One of the black commissioners, Oz Nesbitt Sr., recalled that in the 2008 election, a number of black residents tried to discourage him from running.
“They said: ‘Why are you doing this? You won’t win. They won’t vote for you. They won’t allow an African-American to be a commissioner of this county,’ ” he said. Eventually, Mr. Nesbitt said, a coalition of blacks and progressive-minded whites rallied around his candidacy.
In some quarters, however, whites openly worried about the ability of blacks to run things. After the 2012 election, Jonny Brown, a county board of elections member appointed by the local Republican Party, posted an
online editorial comparing county government to a “little white plane” that took on more black paint over time and eventually crashed.
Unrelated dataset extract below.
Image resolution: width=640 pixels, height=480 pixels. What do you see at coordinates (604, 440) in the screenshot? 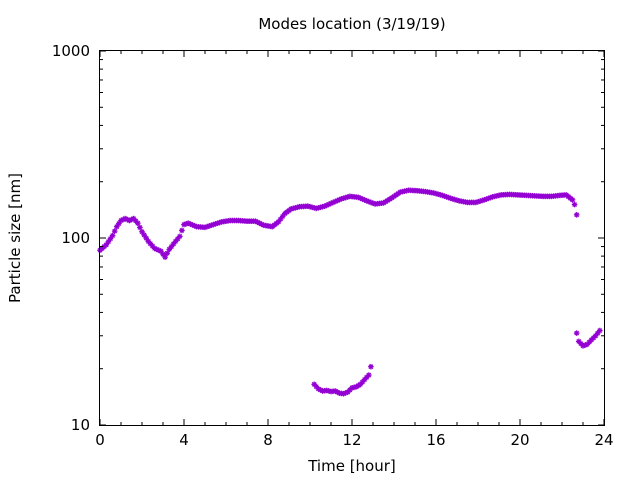
I see `x-tick-label: 24` at bounding box center [604, 440].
Professor Hajnal recommends changes in addition to even-year elections: adding partisan labels so voters have a better idea where candidates stand; having all council seats up for election at the same time rather than staggering them across two contests, so elections are more meaningful; and electing each council member by district instead of citywide.
An advisory panel convened by Georgia’s secretary of state found in 2012 that local elections would have greater overall voter turnout if moved to an even-numbered years, but warned that national races could “overshadow” the local ones.
Conyers officials have not considered changing the city’s election dates, Mr. Spann said. Council members are nonpartisan and elected by district.
Mr. Stroud, the black Conyers City Council member, said that no matter who was in office, some changes, like diversifying the city staff, could be slow going. Currently, 21 of the city’s 170 employees are black. But Mr. Stroud said that officials were not about to fire competent white workers just to get new black ones.
Diversifying the 60-officer police force has also been a slow process. Chief Gene Wilson said that despite overt efforts to recruit minority officers, he had been able to bring the number of black officers up only to eight, from three, in his five years in office. Chief Wilson said that it was hard to find good recruits, since qualified minority officers were in short supply, and in demand in so many other municipalities.
For now, a desire among blacks for more diversity in government has not been matched by efforts to achieve it.
In his modest rented townhome recently, Peter Vanderpool, 61, a Trinidad native of African descent, said that diversity could not happen without black participation in government affairs. “We’ve got a lot of young brothers out here, and they choose not to be in the police service,” he said.
Mr. Vanderpool also said that he did not vote in city elections. “To be very honest with you, I don’t know why,” he said. “I never paid any attention, really.”